Plenary speaker I

Prof. Dr. Richard Todd

Department of Materials, University of Oxford, England

Fast firing rebooted: the remarkable acceleration of sintering through ultra-rapid heating

Plenary room, Monday, 14. September 2026, 09:45 - 10.30

Sintering has been a slow process for most of its history, requiring furnace cycles of hours or even days. A reduction in sintering time to several minutes was achieved in the second half of the 20^th century by “fast firing” using short heating and cooling cycles but recently, densification in only a few seconds has been demonstrated using very rapid heating methods such as flash sintering and ultra-fast high temperature sintering (UHS). In this work, detailed analysis of the densification of alumina with different heating rates shows that the sintering rate at a given temperature and density is accelerated by ultra-rapid heating. This is partly accounted for by microstructural refinement but there remains an additional increase in sintering rate at a given temperature and density of up to a factor of 20, suggesting an increase in the diffusion rate. This conclusion is directly confirmed here by adding particles of chromia to alumina green bodies as a diffusion tracer. The results demonstrate an acceleration of diffusion in the early stages of rapid heating correlating well with the sintering results. It is suggested that this acceleration of diffusion is a consequence of the formation of non-equilibrium grain boundary structures in the early stages of sintering. Independent evidence for these effects is reviewed.

Plenary speaker II

ppa. Dr.-Ing. Florian Reichert

Global Business Manager Aerospace, Defense and Innovation, Schunk Kohlenstofftechnik GmbH, Germany

Fiber-Reinforced Composites for Next-Generation Fusion and Fission Reactors: Advances and Opportunities

Plenary room, Tuesday, 15. September 2026, 09:00 - 09.45

Recent advances in composite materials highlight their growing importance for both fusion and next?generation fission reactors. Tungsten fiber-reinforced tungsten (Wf/W) composites have demonstrated substantial improvements in toughness, pseudo-ductility, and thermal shock resistance, addressing tungsten’s intrinsic brittleness under extreme heat loads in fusion environments. Parallel developments in silicon-carbide fiber–reinforced SiC matrix (SiC-SiC) composites show exceptional irradiation tolerance, high-temperature strength, and favorable nuclear properties, making them strong candidates for fuel cladding and structural components in advanced fission systems as well as future fusion devices.

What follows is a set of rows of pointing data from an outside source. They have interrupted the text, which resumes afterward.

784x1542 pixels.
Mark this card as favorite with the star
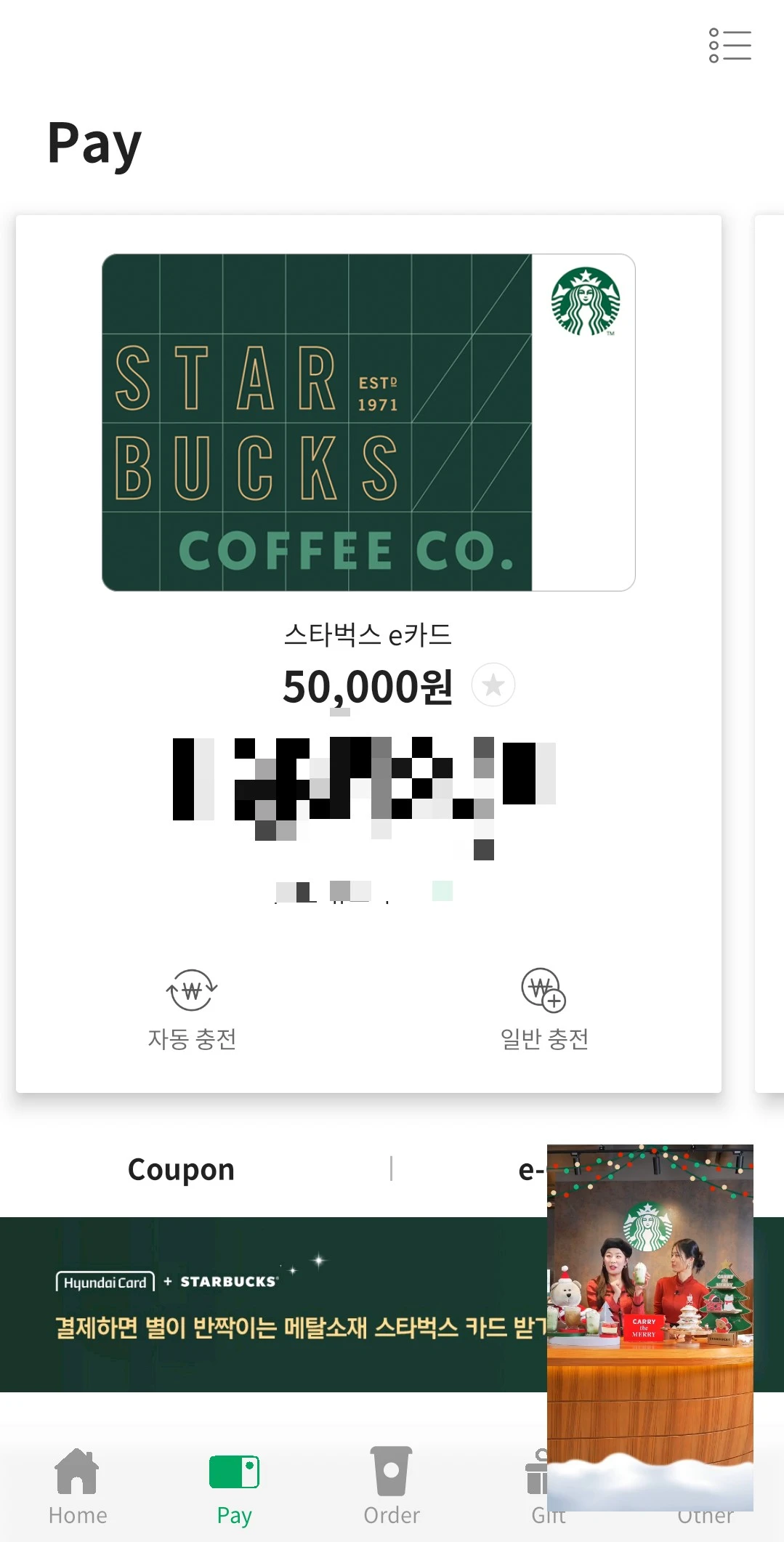(x=493, y=685)
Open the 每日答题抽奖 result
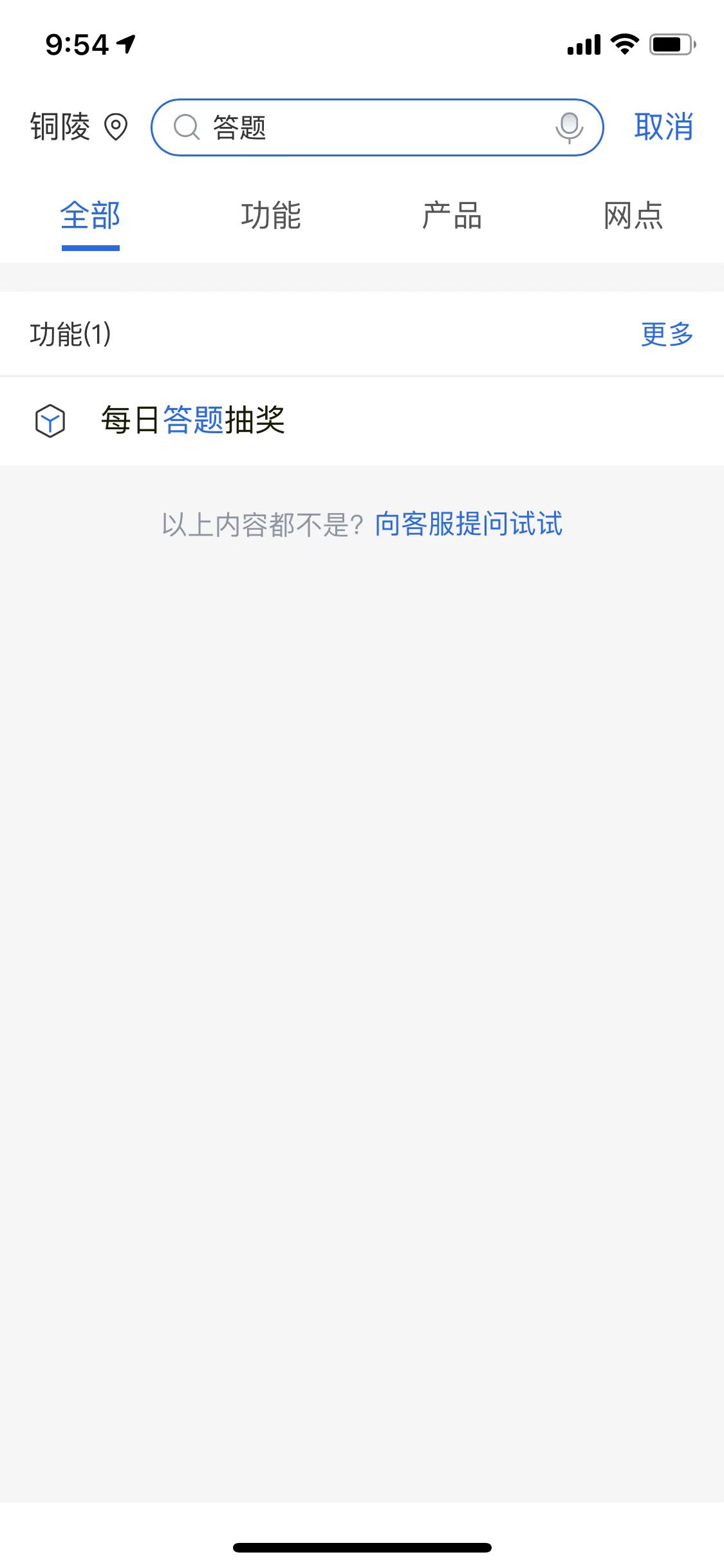The width and height of the screenshot is (724, 1568). click(x=193, y=420)
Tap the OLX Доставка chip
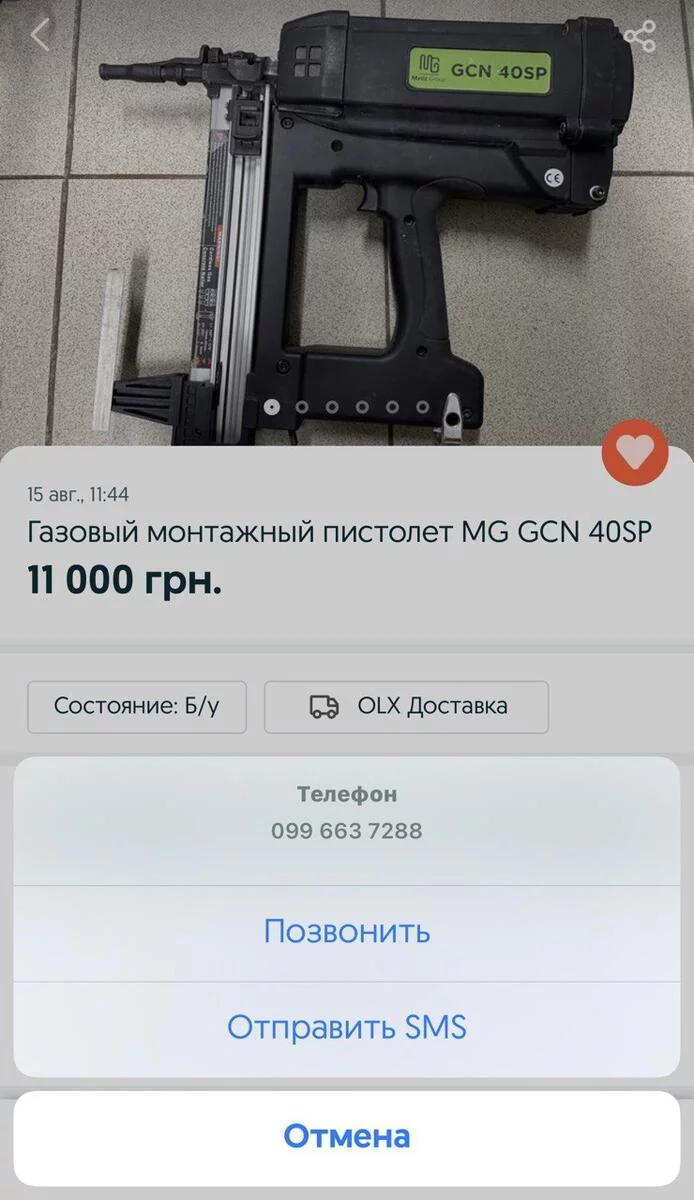Screen dimensions: 694x1200 [x=406, y=706]
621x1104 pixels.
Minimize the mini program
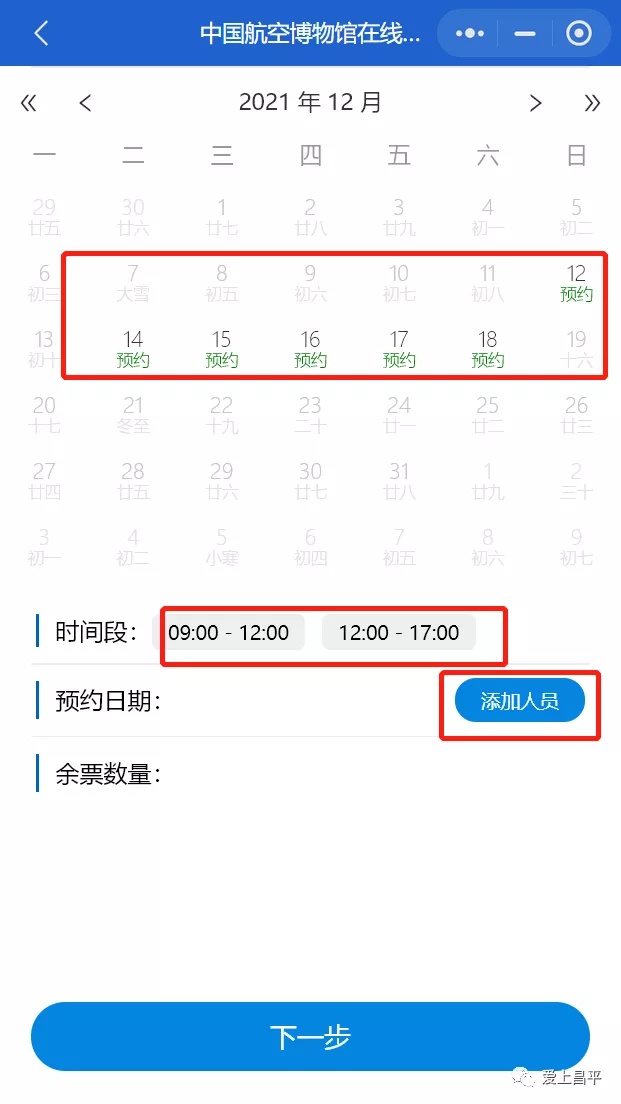tap(525, 33)
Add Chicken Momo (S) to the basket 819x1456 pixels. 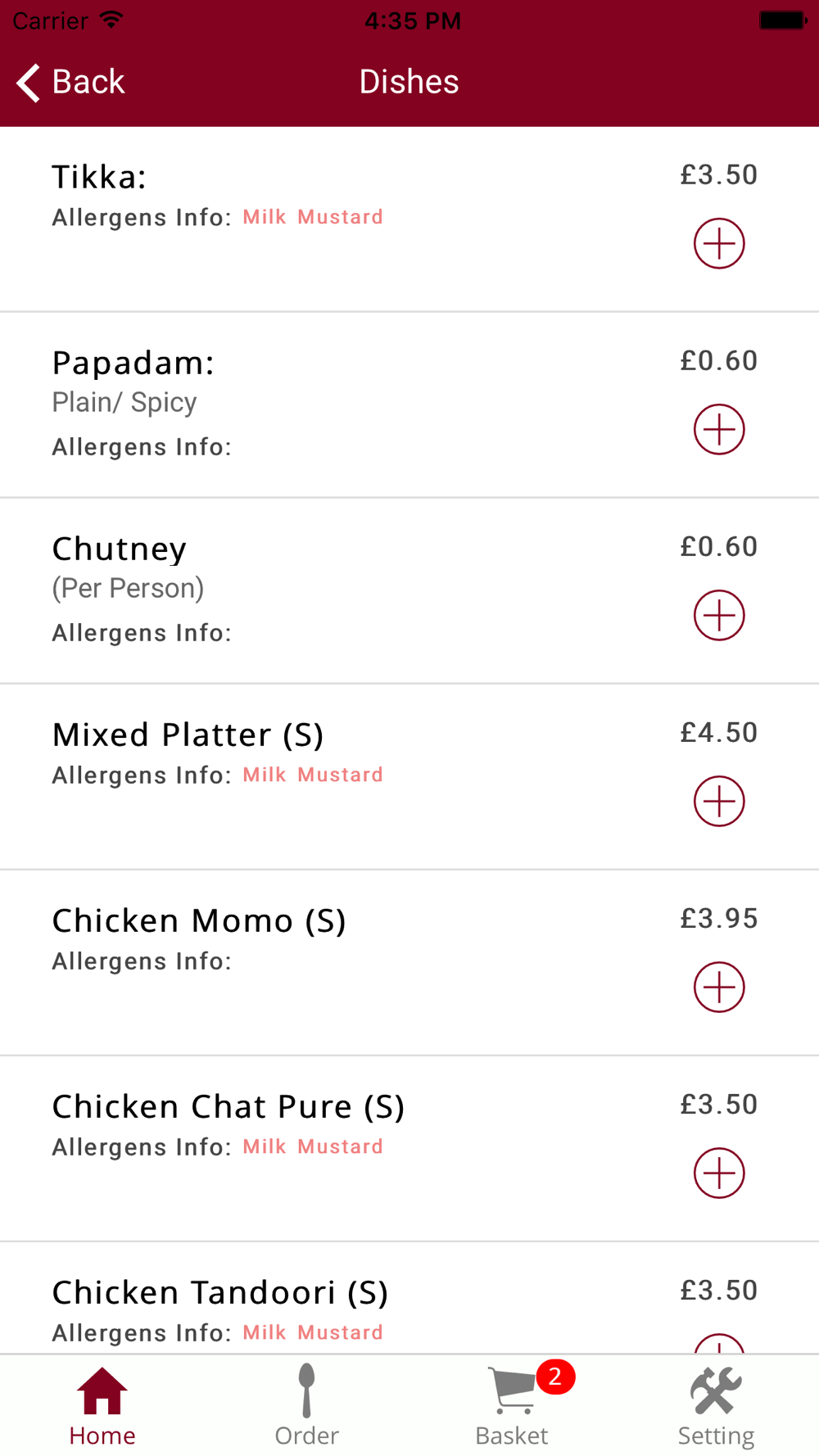pos(719,987)
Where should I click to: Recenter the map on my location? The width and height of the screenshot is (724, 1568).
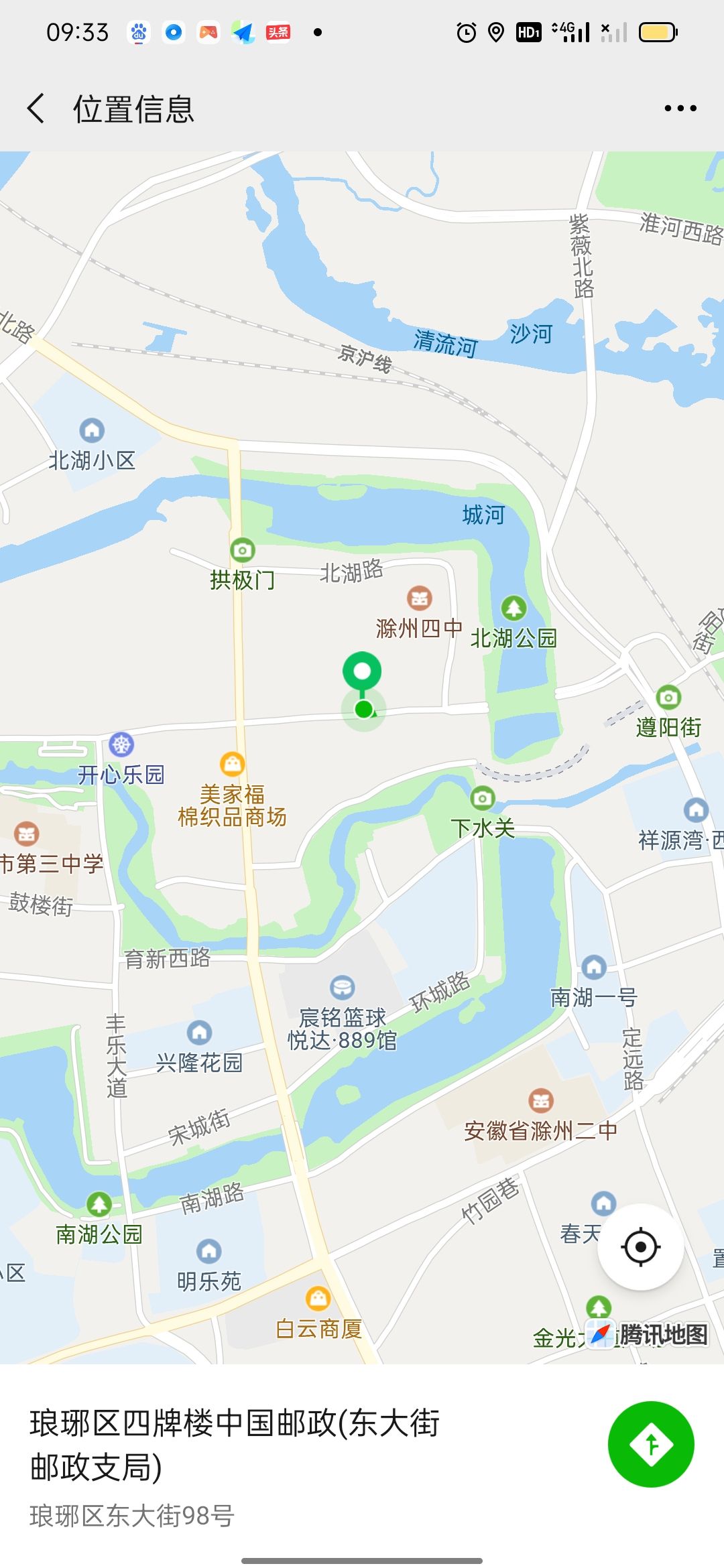click(640, 1248)
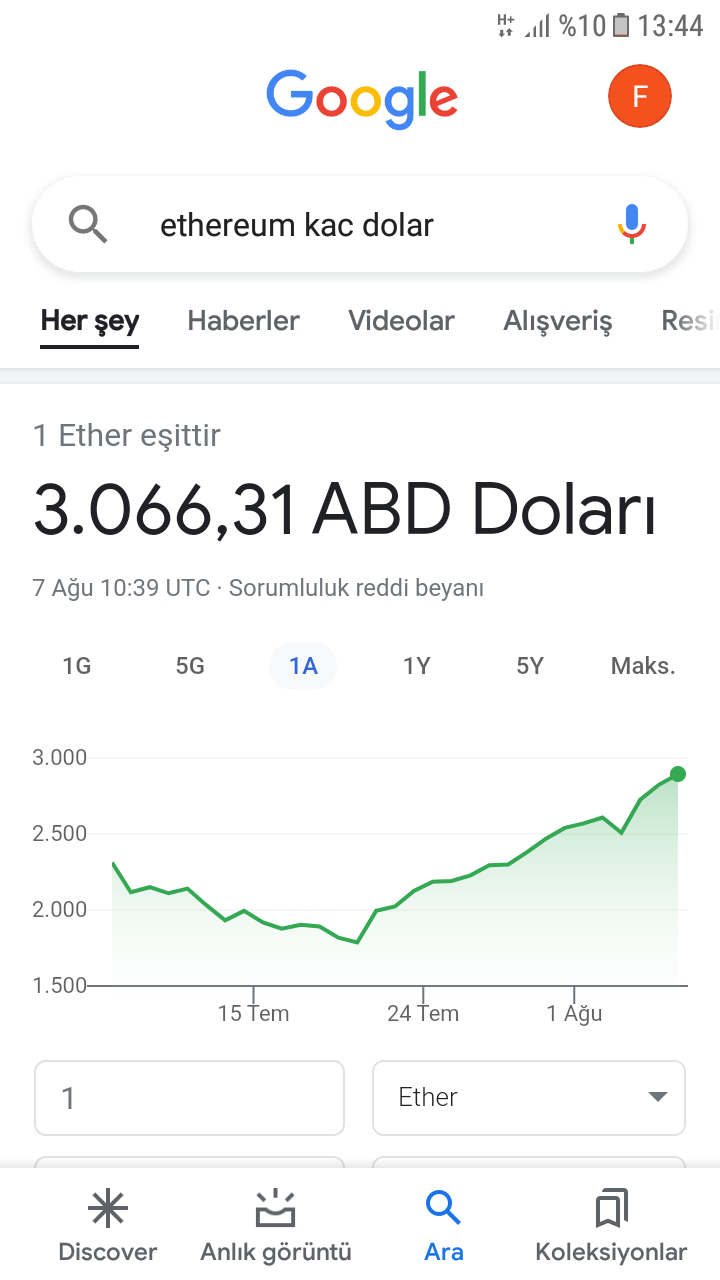
Task: Open the Alışveriş results tab
Action: (x=557, y=321)

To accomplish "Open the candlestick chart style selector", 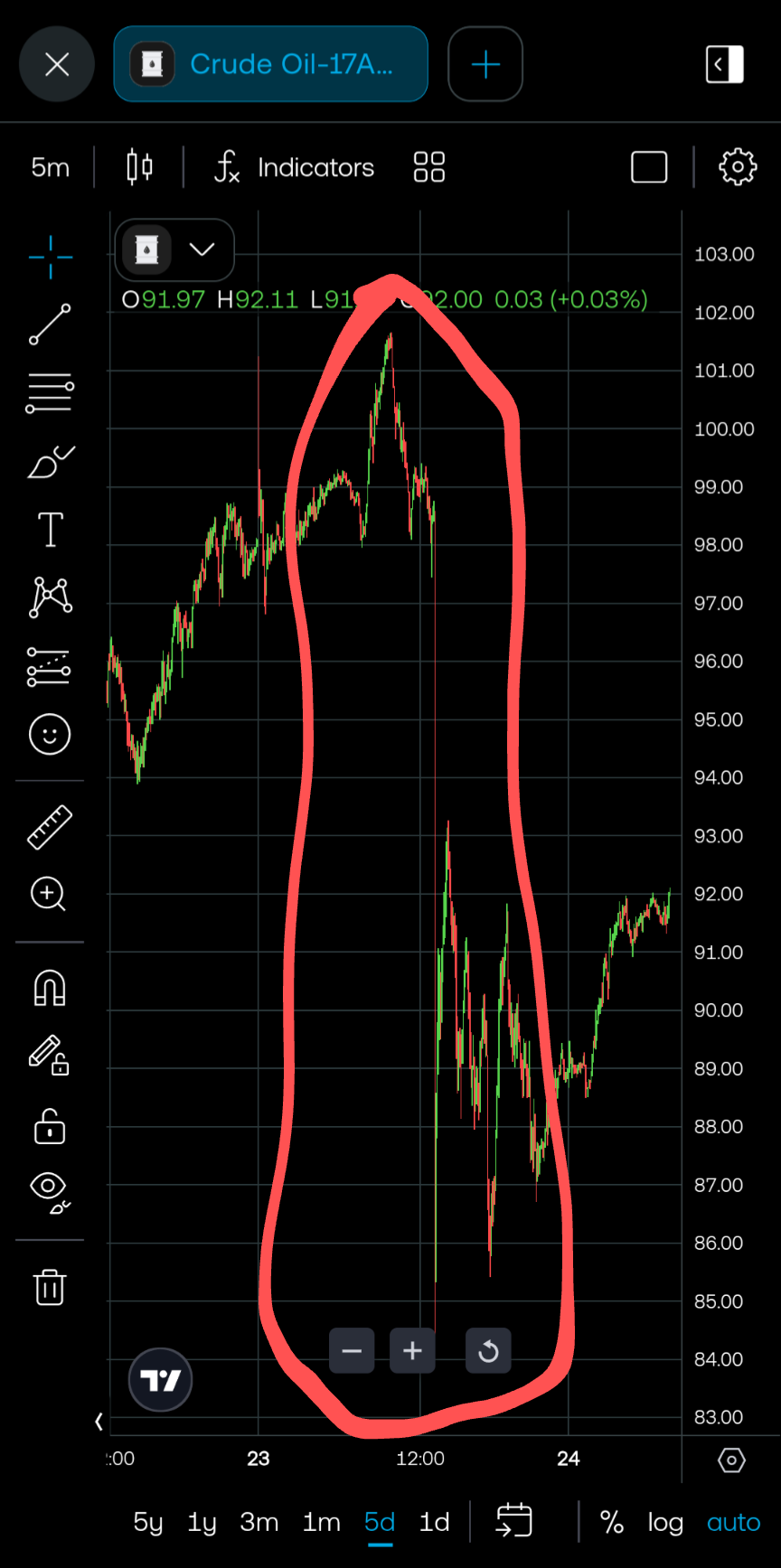I will tap(139, 167).
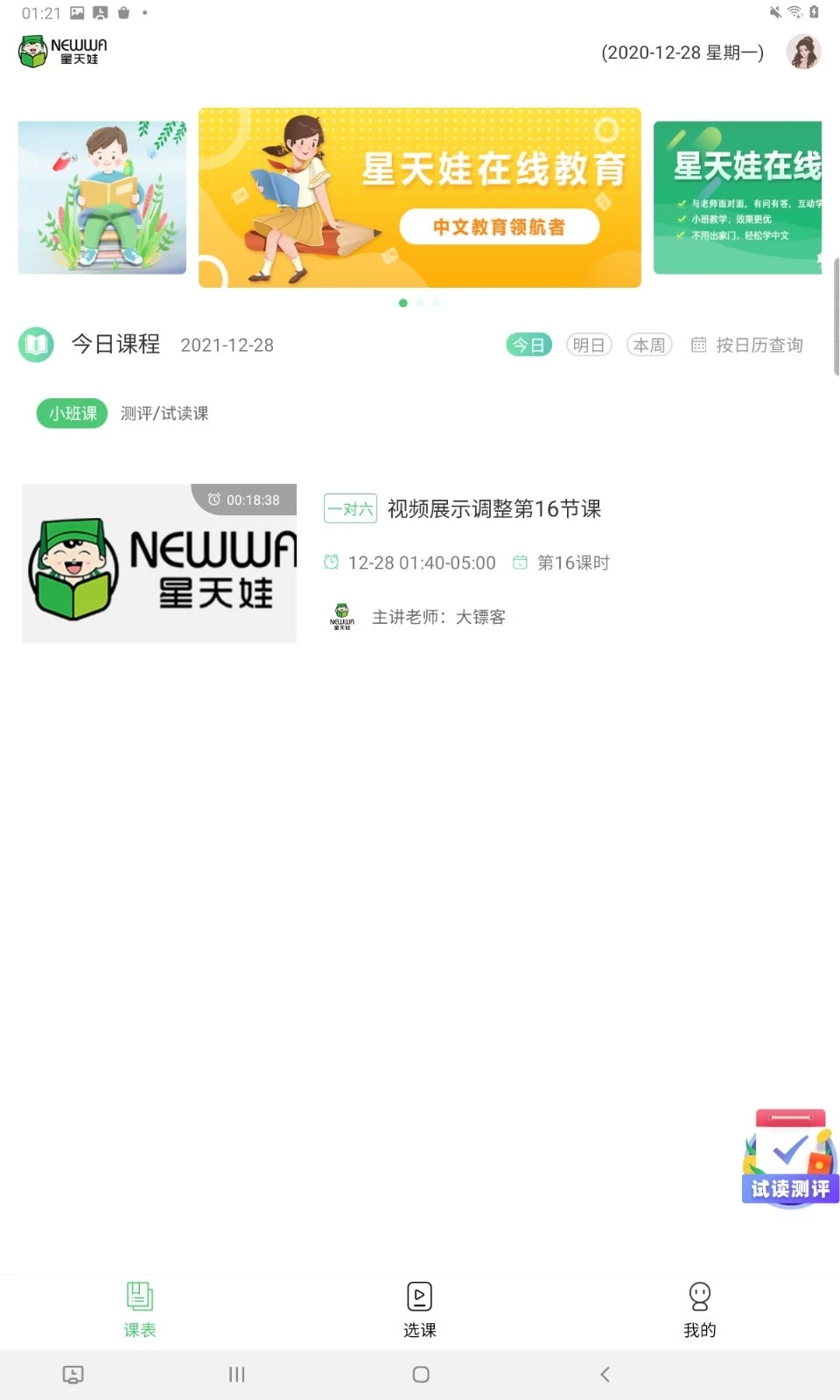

Together, these material systems illustrate a broader trend: engineered fiber-reinforced composites enable superior resistance to neutron damage, thermal stresses, and corrosive environments, addressing key reliability challenges across reactor concepts. Their maturation is poised to significantly enhance reactor safety margins, component lifetimes, and overall performance in forthcoming nuclear energy technologies.

Plenary speaker III

Prof. Dr. Suelen Barg

Institut für Materials Resource Management, University of Augsburg, Germany

MXenes in Functional Applications: from Energy to Ceramic Pathways

Plenary room, Tuesday, 15. September 2026, 10:00 - 10.45

MXenes are a rapidly emerging class of two-dimensional materials with significant potential in functional applications, particularly in energy storage and related electrochemical applications. Their unique combination of electrical conductivity, surface chemistry, and processability enables high-performance materials while supporting efficient formulation and processing as well as simpler material designs. At the same time, their behaviour can be strongly influenced by processing and operating conditions, affecting stability, performance, and potential transformations. Understanding and controlling these aspects is key to unlocking their broader use. This talk provides a perspective on MXenes across functional applications, highlighting current developments and exploring how these materials may open new pathways toward ceramic systems.